▶ Исходный текст

-------------------------

Василий Кисунько - Секретная зона: Исповедь генерального конструктора
Но об этих катаклизмах речь впереди, а пока что наш коллектив не мог пожаловаться на недостаток внимания в нашим работам. Кроме подпитки нас кадрами два замминистра - Л. Н. Голенищев и В. А. Шаршавин - вместе со мной сделали объезд некоторых заводов с целью контроля и помощи им в изготовлении изделий по нашему заказу. Из этих поездок мне особенно запомнилась поездка на авиазавод, которому было поручено изготовление крупногабаритных антенных параболоидных зеркал.
Этот заказ особенно импонировал заводу» так как такие же зеркала с разрешения военного заказчика и КБ-1 начали применяться в станциях спутниковой связи и телевидения «Орбита», и это обеспечивало заводу выгодную для него загрузку. Однако в одном из я обратил внимание на довольно странные изделия из дюраля и спросил главного инженера, - мол, что это такое? Галгат Фиттахович помрачнел, зло ответил: «Клетки для кур. Первый сюрприз нам от перехода совнархоз». Сейчас, вспоминая эти изделия, я невольно сравниваю их с конверсионными заказами оборонным предприятиям эпохи перестройки и думаю: то ли еще будет?

-------------------------

▶ Строки данных

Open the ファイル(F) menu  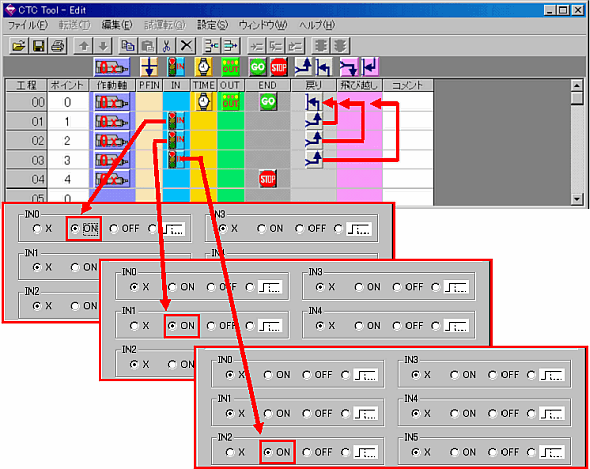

-------------------------

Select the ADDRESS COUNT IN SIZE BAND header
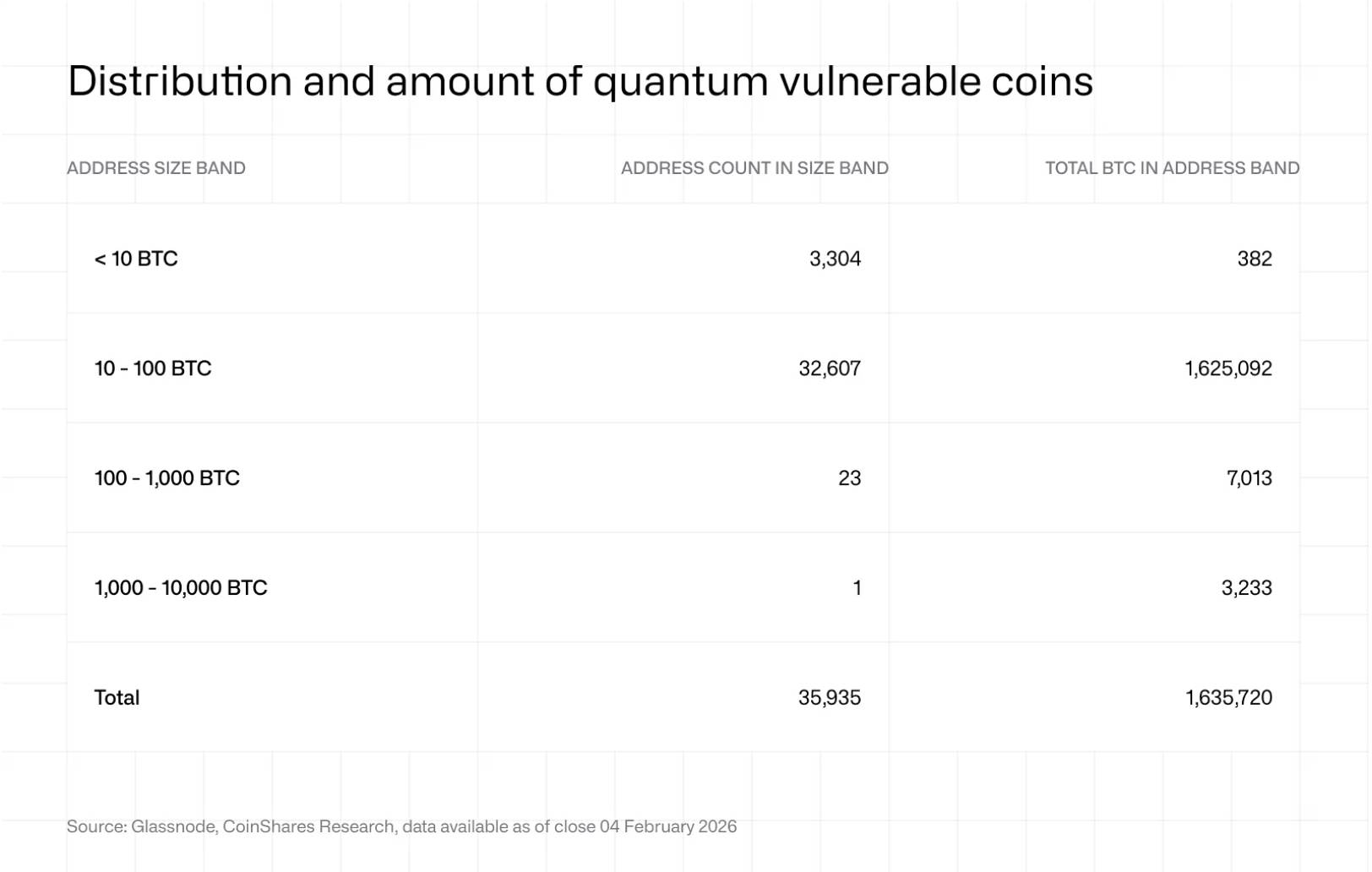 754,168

-------------------------

Повторите дословно, целиком и без изменений, отрывок воспоминаний о поездке на авиазавод. Опирайтесь только на исходный текст, не привлекая данные.

▶ Результат
Василий Кисунько - Секретная зона: Исповедь генерального конструктора
Но об этих катаклизмах речь впереди, а пока что наш коллектив не мог пожаловаться на недостаток внимания в нашим работам. Кроме подпитки нас кадрами два замминистра - Л. Н. Голенищев и В. А. Шаршавин - вместе со мной сделали объезд некоторых заводов с целью контроля и помощи им в изготовлении изделий по нашему заказу. Из этих поездок мне особенно запомнилась поездка на авиазавод, которому было поручено изготовление крупногабаритных антенных параболоидных зеркал.
Этот заказ особенно импонировал заводу» так как такие же зеркала с разрешения военного заказчика и КБ-1 начали применяться в станциях спутниковой связи и телевидения «Орбита», и это обеспечивало заводу выгодную для него загрузку. Однако в одном из я обратил внимание на довольно странные изделия из дюраля и спросил главного инженера, - мол, что это такое? Галгат Фиттахович помрачнел, зло ответил: «Клетки для кур. Первый сюрприз нам от перехода совнархоз». Сейчас, вспоминая эти изделия, я невольно сравниваю их с конверсионными заказами оборонным предприятиям эпохи перестройки и думаю: то ли еще будет?